When to Mark Down: The Timing Decision That Decides Your Season
Mark down too early and you give away margin you didn't need to. Too late and you're stuck with worthless stock. Here's a practical framework for timing markdowns using sell-through, weeks-of-cover, and your own data.
Best Webby Team
The most expensive guess in retail
Every season, every buyer faces the same question on hundreds of SKUs: is this selling fast enough at full price, or do I need to discount it to move it before it's worthless? Get the timing right and you protect margin while clearing stock. Get it wrong in either direction and it costs you real money.
Mark down too early and you've thrown away margin on inventory that would have sold at full price anyway — the classic "I panicked in week three" mistake. Mark down too late and you're sitting on seasonal stock nobody wants, eventually clearing it at 70% off or eating it entirely. Markdown timing is one of the most consequential decisions in retail, and most stores make it on gut feel.
It doesn't have to be a guess. A few simple metrics turn it into a decision you can defend.
Sell-through is your north star
Sell-through rate is the percentage of received inventory you've sold in a given period:
Sell-through = units sold ÷ units received (over a window)
If you bought 200 units and sold 60 in the first four weeks, that's 30% sell-through. The question is whether 30% in four weeks is good or bad — and the answer depends on how long you have to sell the rest.
For seasonal goods, set a target sell-through curve up front. For example: 25% by week 4, 50% by week 8, 75% by week 12, with the rest cleared by season end. Then compare actual sell-through against the curve. Tracking ahead of the curve? Hold full price; you might even raise it. Tracking behind? That's your early-warning signal to act before it's too late.
Weeks-of-cover tells you how long you've got
Weeks-of-cover translates your current stock and recent sales rate into a runway:
Weeks of cover = current on-hand ÷ average weekly units sold
If you have 140 units left and you're selling 10 a week, you have 14 weeks of cover. Now line that up against how many weeks remain in the product's selling window. Fourteen weeks of cover with eight weeks left in the season means you will not sell through at the current rate — and that gap is exactly what a markdown is supposed to close.

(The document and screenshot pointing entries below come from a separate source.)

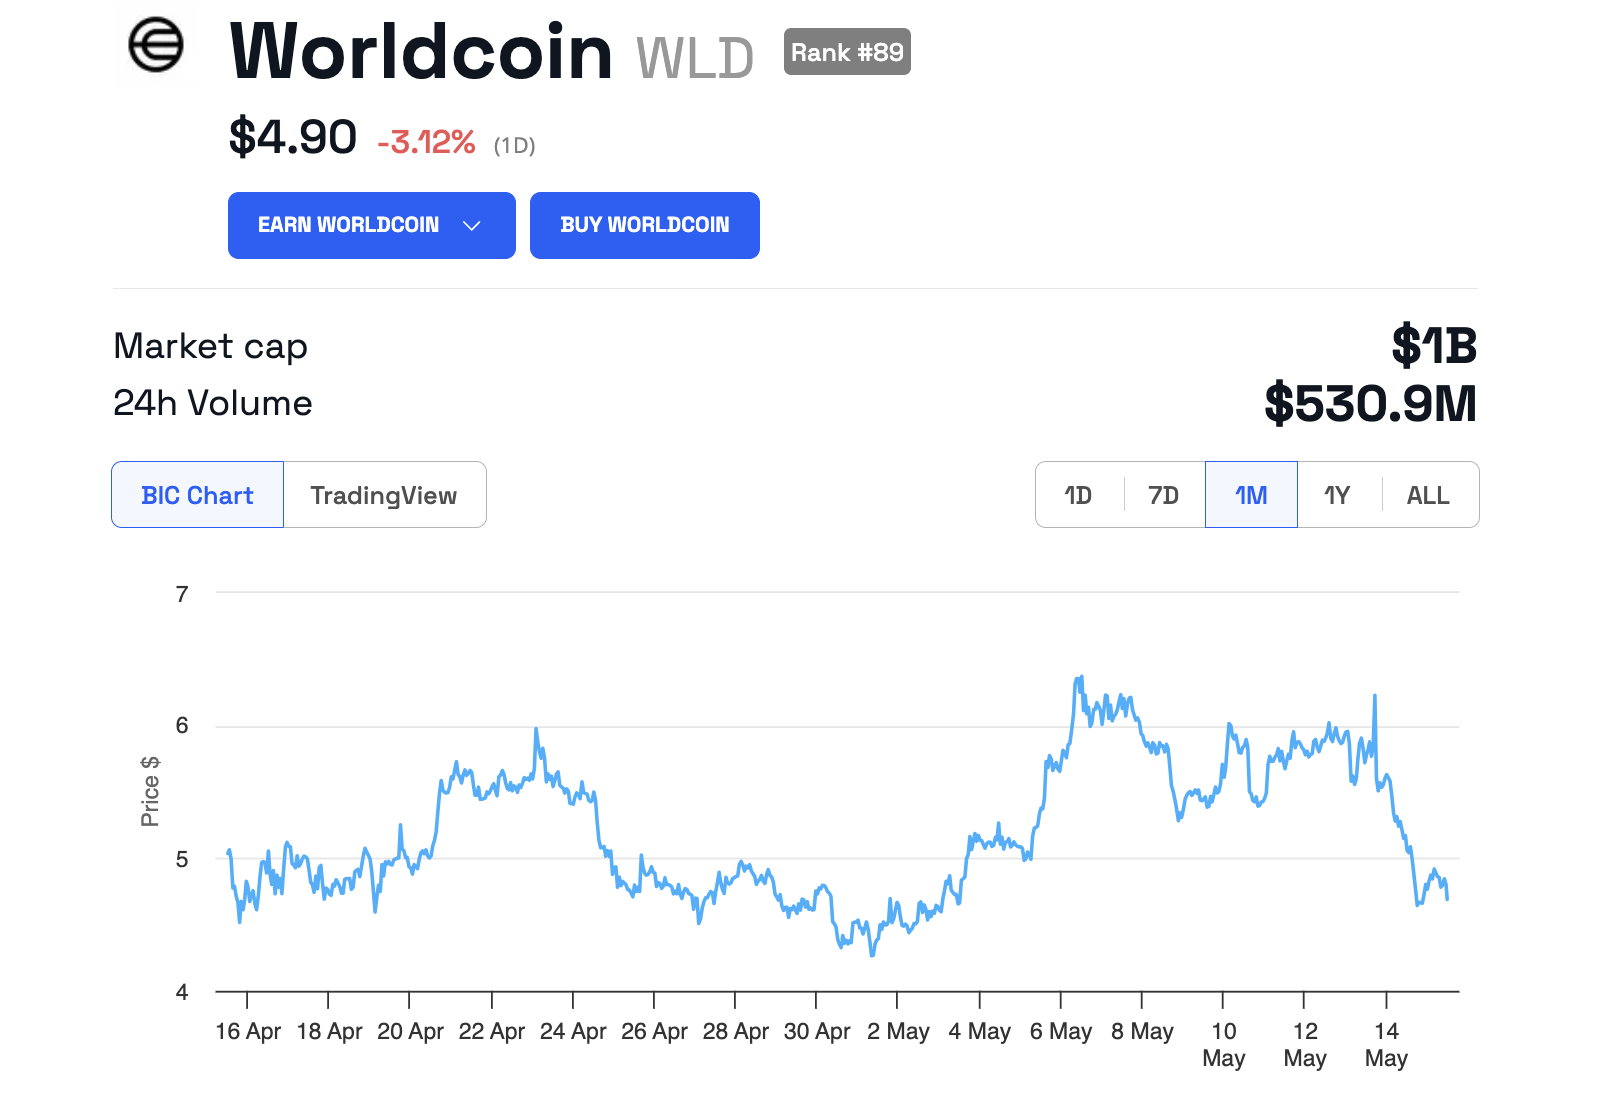Click the Buy Worldcoin button
Screen dimensions: 1598x1120
(644, 226)
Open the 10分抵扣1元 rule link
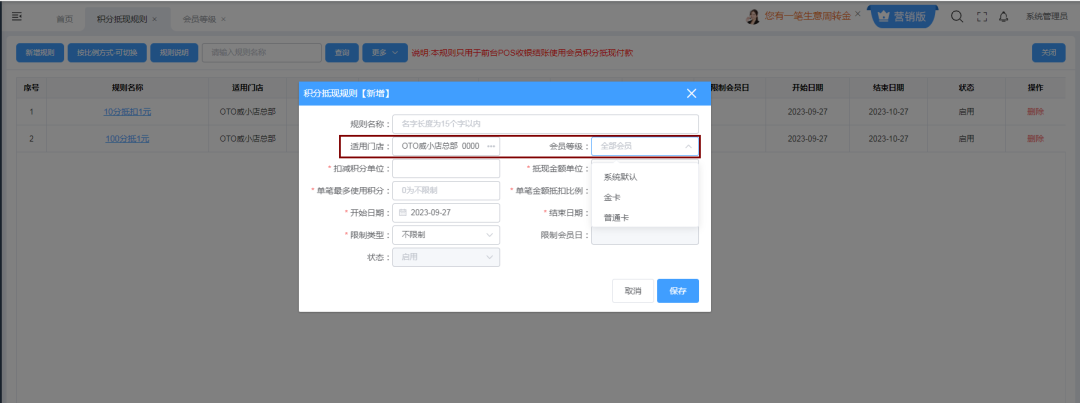The height and width of the screenshot is (403, 1080). tap(127, 112)
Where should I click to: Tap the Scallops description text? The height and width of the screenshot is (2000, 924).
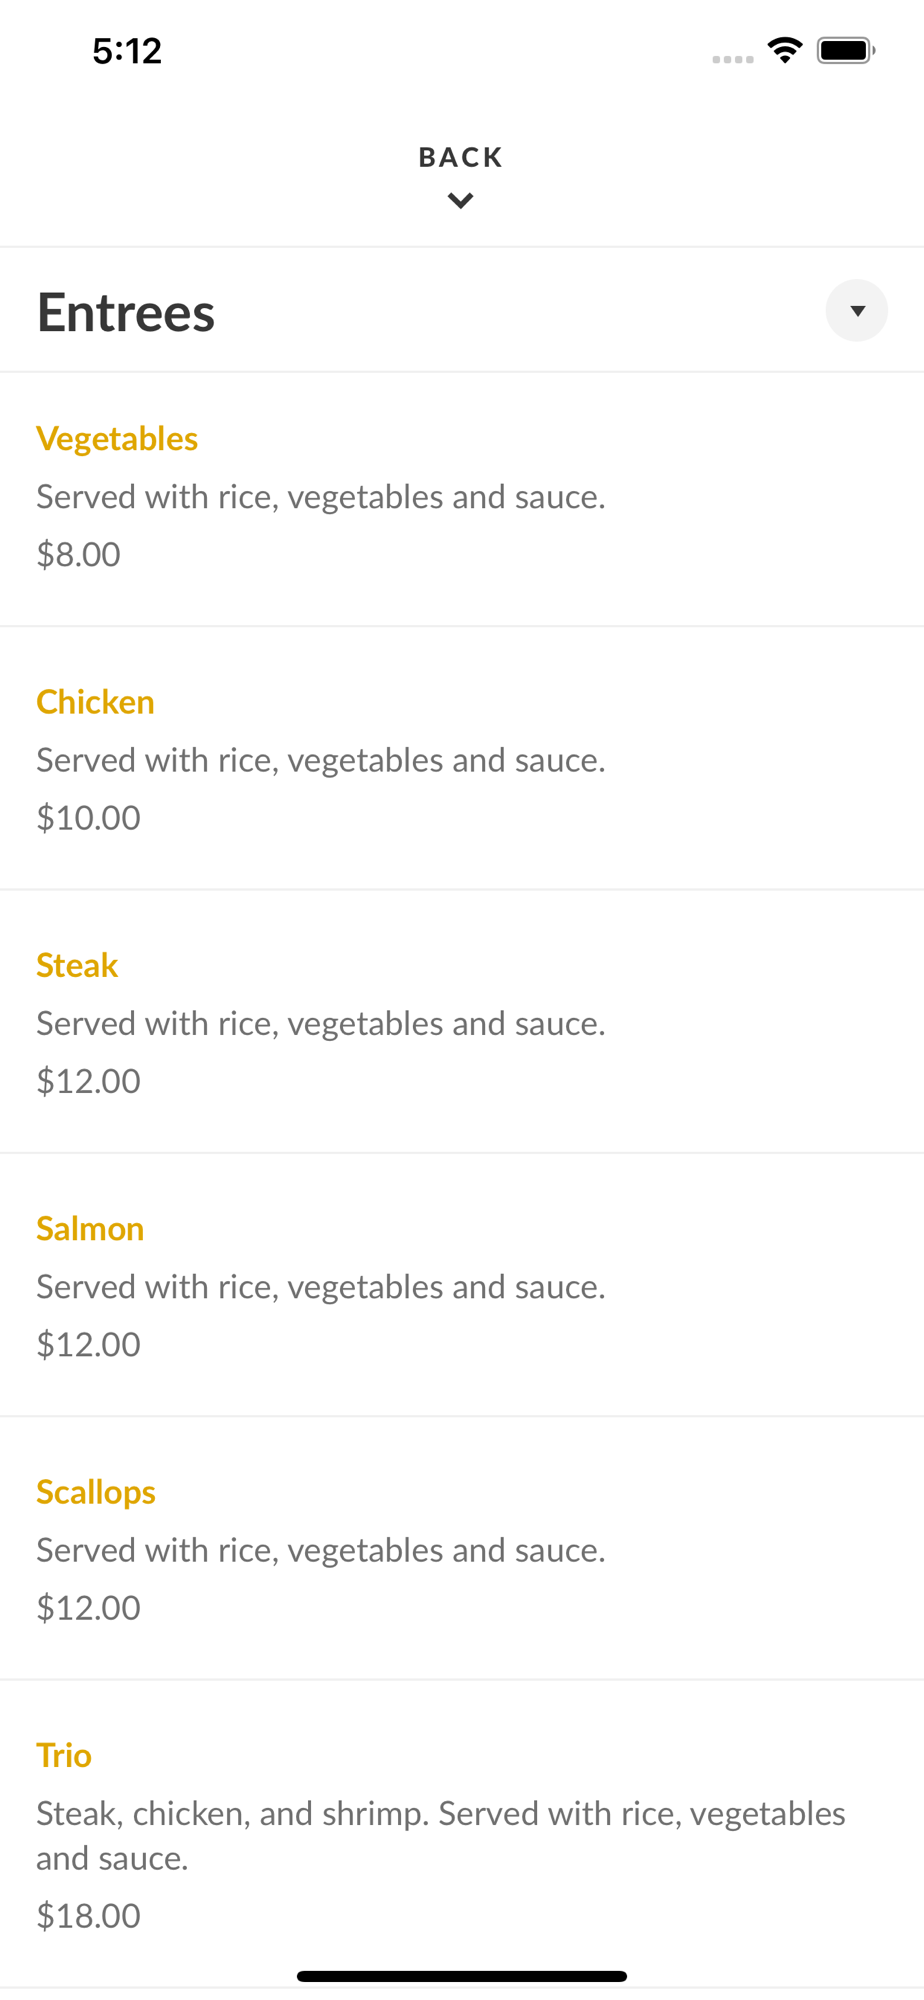[321, 1550]

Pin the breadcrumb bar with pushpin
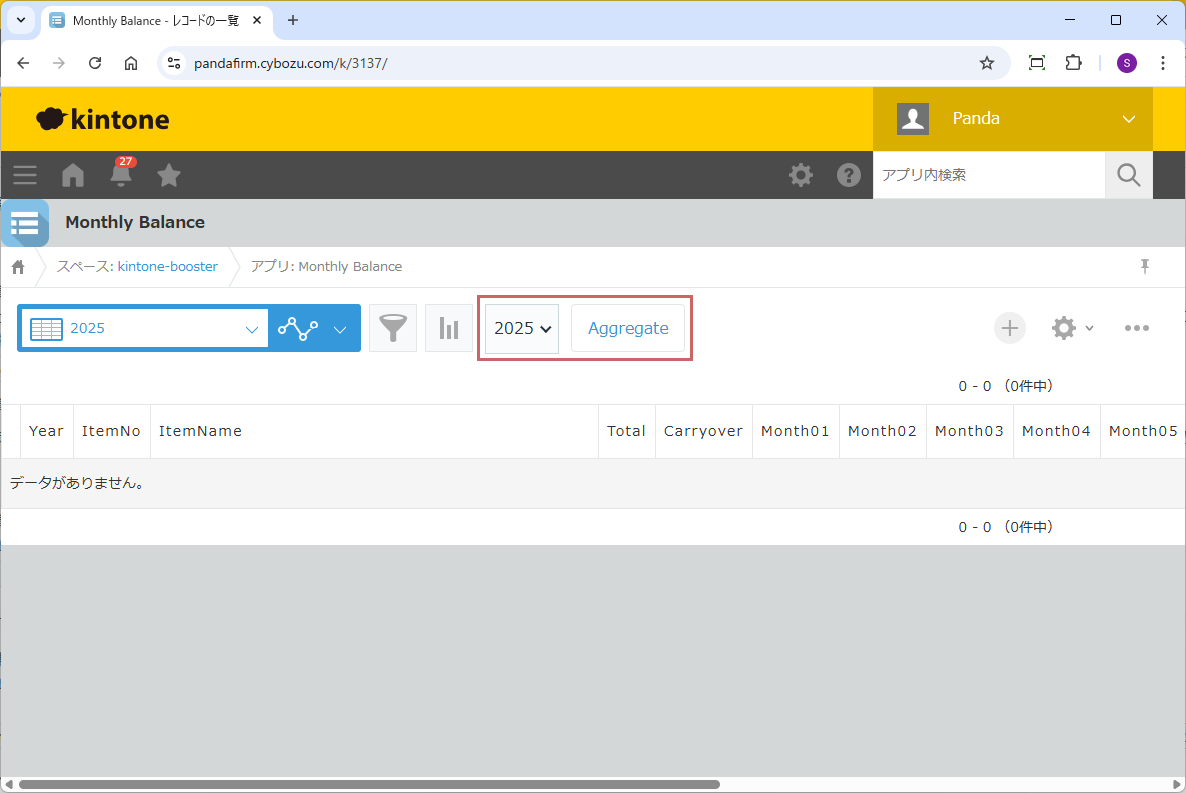point(1145,266)
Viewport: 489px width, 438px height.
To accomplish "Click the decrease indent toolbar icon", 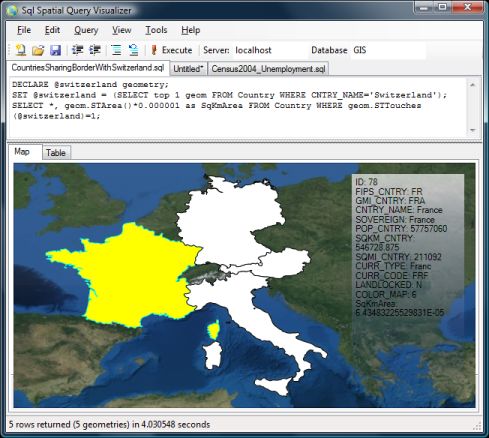I will pos(78,50).
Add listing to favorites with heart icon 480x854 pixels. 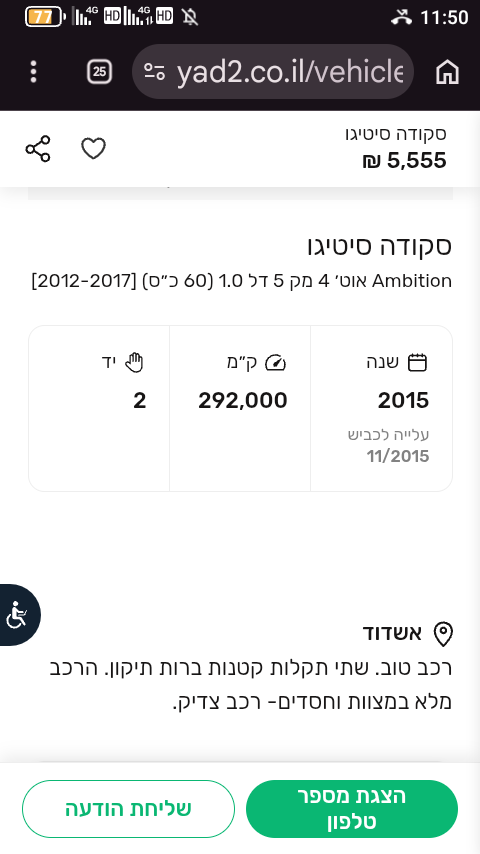(x=93, y=149)
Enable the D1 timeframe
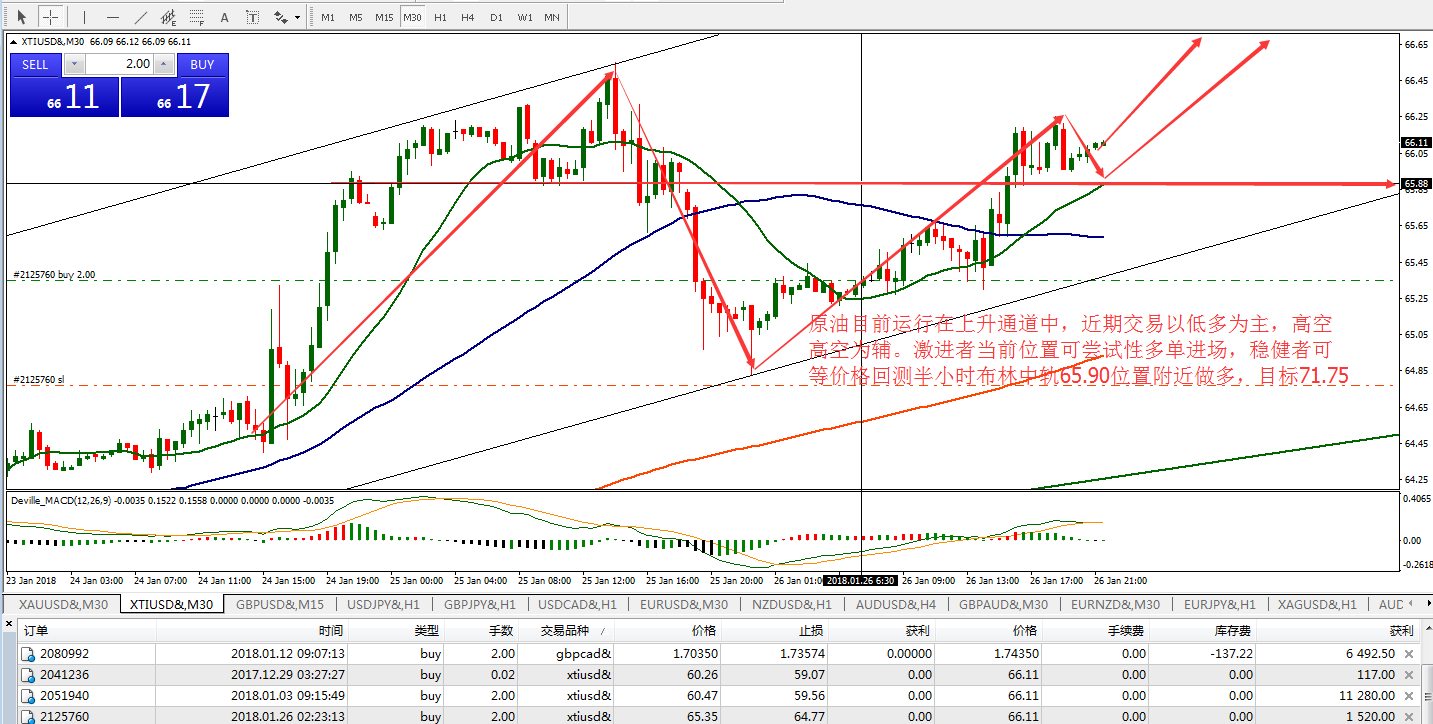Image resolution: width=1433 pixels, height=724 pixels. (x=496, y=17)
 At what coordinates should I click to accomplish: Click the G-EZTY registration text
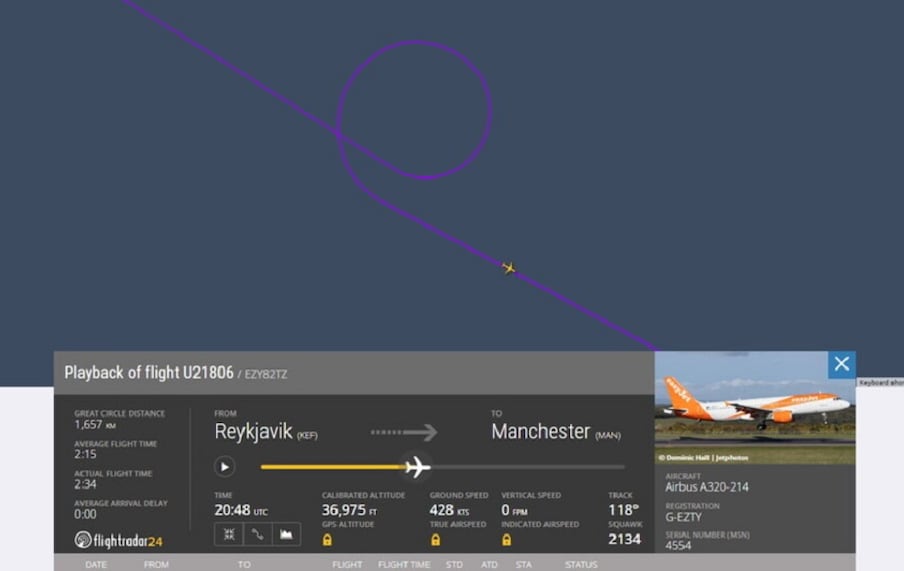click(x=683, y=517)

The earlier you spot a cover-versus-calendar gap, the smaller the markdown you need. A 15% reduction in week 6 often moves the same stock that would require 40% in week 11. Acting early is cheaper than acting deep.
A practical markdown ladder
Rather than one dramatic clearance, use a ladder of smaller, escalating reductions tied to your sell-through checkpoints:
- First markdown (early, modest): When sell-through falls behind the curve by a meaningful margin, take a small reduction — enough to nudge velocity without trashing margin.
- Second markdown (mid-season): If the first didn't close the cover gap, go deeper.
- Final clearance (end of window): Whatever's left moves at whatever it takes, because carrying it costs you shelf space, cash, and attention into the next season.
Each step is a decision informed by the same two numbers — sell-through versus curve, and weeks-of-cover versus calendar — not by panic or by waiting too long.
Let the data set floors, not feelings
The hardest part of markdowns isn't the math; it's the discipline to act when the numbers say to, and to stop discounting at a floor when emotion says go lower. Set a price floor at cost plus your minimum acceptable margin, and don't breach it until true end-of-season clearance, when carrying cost makes any recovery better than none. A floor protects you from the spiral of chasing a sale all the way to a loss on items that simply needed more time or a better placement.
What markdowns can't fix
A markdown moves stock, but it doesn't fix the reason the stock didn't sell. Before you discount, ask whether the problem is price at all:
- Bad placement or merchandising — sometimes a slow item just needs a better spot, a fresh photo, or a bundle, not a price cut.
- Wrong product entirely — if it's a buying mistake, mark it down and learn from it, but don't repeat the buy.
- A demand shift you can read — if a category is cooling across your whole catalog, that's a seasonality signal for next year's buy, recorded now while it's fresh.
Use the markdown to clear, and use the reason to buy better next time. The merchants who win season after season aren't the best at discounting; they're the best at not needing to.
The takeaway
Markdown timing is a measurable decision, not a gut call. Set a sell-through curve before the season starts, watch actual sell-through against it, and use weeks-of-cover versus the calendar to catch shortfalls early. Act with a ladder of small, escalating reductions rather than one panicked clearance, hold a margin floor until true end-of-season, and feed every markdown's root cause back into your next buy. Do that and you'll protect margin on the winners and clear the losers before they become dead weight.